Closed llvmbot closed 14 years ago
Closing this out, when I start performance testing Clang I have ways to quantify these problems.
I have a way to stabilize the "changing binary" issue by editing the binary so that it will map in additional space to pad to a 64MB boundary or so. I haven't been doing my regular performance testing (which motivated this bug) or tried this scheme out in such an environment, so I don't know if it works yet though.
OK, so I've run the same tests but I've meausured the (user-)time instead of the number of executed instructions on two machines (intel centrino + amd opteron). I've also added a few more hash patterns to the test. Given this, well the hashes that came out aren't much better than the current one. I would even say that the different is negligible.
That is understandable. However, for something as general purpose as DenseMap I am a little more concerned that the hash function avoid rare bad behavior than be as fast as possible. But that is somewhat a matter of taste...
Daniel,
I did some measurements with more advanced hash functions in the past, and had a hard time getting the improvement seen in reduced collisions to makeup for the increased computational cost of the functions.
Nuno,
Would you care to undertake trying out a more sophisticated hash function and trying to evaluate its performance on a few of the tools which use DenseMaps?
Here is an example of a more sophisticated function which does a better scattering of bits: http://burtleburtle.net/bob/hash/doobs.html
That hash function makes a lot of logical sense to me! Please commit it, thanks Nuno.
script to test hash functions php script to test a set of hash functions against a set of inputs. It orders by total number of instructions given by callgrind. the .tgz also includes the raw stats and a script to view them.

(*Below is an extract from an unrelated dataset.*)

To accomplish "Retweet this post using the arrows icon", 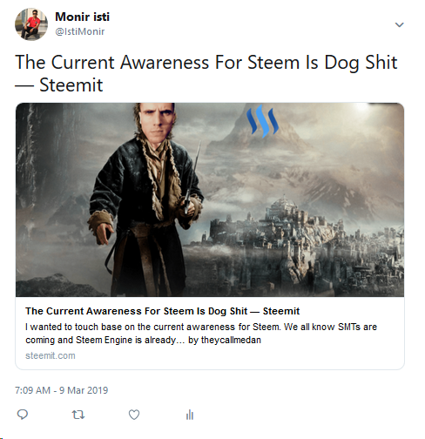I will pyautogui.click(x=78, y=415).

ok, so after a night of computations I got these results (top 5):
alloc-12000.log => 5,194,316 alloc-24000.log => 5,228,262
alloc-12000.log => 5,211,704 alloc-24000.log => 5,216,543
alloc-12000.log => 5,214,030 alloc-24000.log => 5,217,020
alloc-12000.log => 5,233,907 alloc-24000.log => 5,217,513
alloc-12000.log => 5,250,147 alloc-24000.log => 5,208,929
the current one:
alloc-12000.log => 5,656,294 alloc-24000.log => 6,428,116
so the first one gives a ~14% improvement over the current one.
Cool Nuno!
so that the test spent most of its time in the DenseMap, and then see how much the hashing function affects actual performance.
I'm also curious if you could quantify where the gain is coming from? Maybe run in a debug build and attach the callgrind output of before and after your change? Are we just winning because we do less probing, or is it something more subtle like we actually end up rehashing in one situation and not the other?

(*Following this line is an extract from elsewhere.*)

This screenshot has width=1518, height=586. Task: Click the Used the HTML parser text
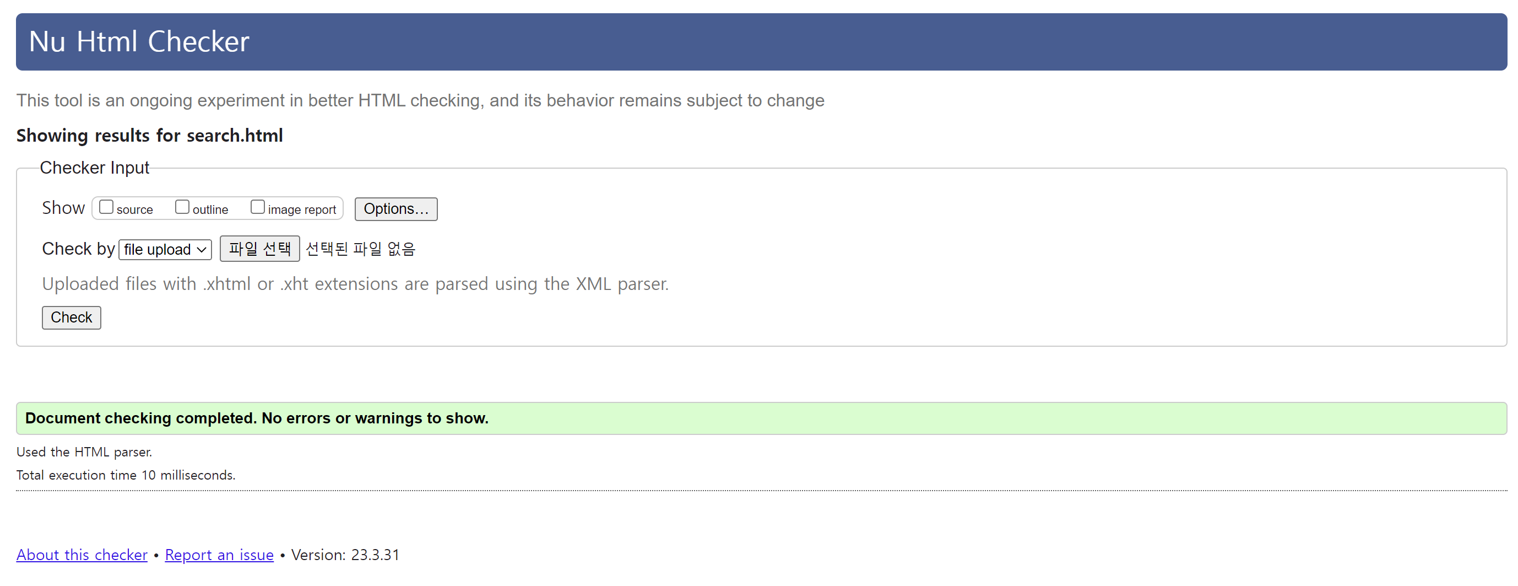click(84, 452)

Great work Daniel! The problem here is the poor hashing function of DenseMap (lines 38-41 of DenseMap.h). With your test data I was able to reduce the number of instructions by 1,000,000(!) by changing the magic numbers there to 3 and 8 (instead of 4 and 9). Making good hash functions is such a difficult art..
I augmented getMacroInfo and setMacroInfo to log the calls to the DenseMap, and added an argument to just allocate some N bytes at the start of execution. I attached a simple tool to replay the log and the logs with the min & max insn counts.
I have verified that changes to the data segment alter the malloc values for this case.
From the callgrind output it looked like the Macros DenseMap in Preprocessor was one significant source of discrepancies. I just added prints of the arguments in setMacroInfo and added a global array to Preprocessor.cpp and tried a few sizes.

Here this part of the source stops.